The ICCB observed that Bangladesh had fulfilled the three UN graduation requirements, which are the Economic Vulnerability Index, Human Assets Index and Gross National Income per capita.
However, graduation will signal the start of a more difficult economic age, the ICCB warned. Bangladesh will begin to lose duty-free and quota-free trade benefits in important export markets like the European Union, Canada and Australia as soon as the transition takes place.
New tariffs of 10–12% might reduce competitiveness for the readymade garment (RMG) sector, which generates more than 80% of export revenue, unless productivity and value addition increase.
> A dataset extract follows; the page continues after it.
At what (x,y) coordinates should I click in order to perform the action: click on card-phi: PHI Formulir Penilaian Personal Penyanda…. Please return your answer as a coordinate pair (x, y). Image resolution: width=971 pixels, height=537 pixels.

The ICCB stressed that the post-LDC future will necessitate drastic changes and structural change in order to maintain growth and global competitiveness.
Bangladesh has been dealing with high inflation, broken supply chains and dwindling investor confidence since the political upheaval in July 2024. While external debt, which is already over US $ 100 billion, continues to put pressure on fiscal stability, export-oriented industries like textiles and logistics experience losses and shipment delays.
The ICCB also cautioned that Bangladesh must redefine itself as a hub for sustainable and creative manufacturing in response to new global issues including carbon border taxes, more stringent due diligence regulations and rising protectionism.
Additionally, the country will have to rely on more costly commercial borrowing after graduation since it would no longer be eligible for grants and concessional loans. The ICCB advised Bangladesh to take advantage of this opportunity to expand its economy beyond clothing into industries with the potential for long-term growth and competitiveness, including pharmaceuticals, information technology, leather, shipbuilding and agro-processing.
The ICCB and 15 significant trade organisations have jointly suggested delaying the LDC graduation by three to five years in order to lessen short-term impacts. They contended that the extension would allow industries to regain capacity, improve their competitiveness and deal with the unpredictability of the global economy.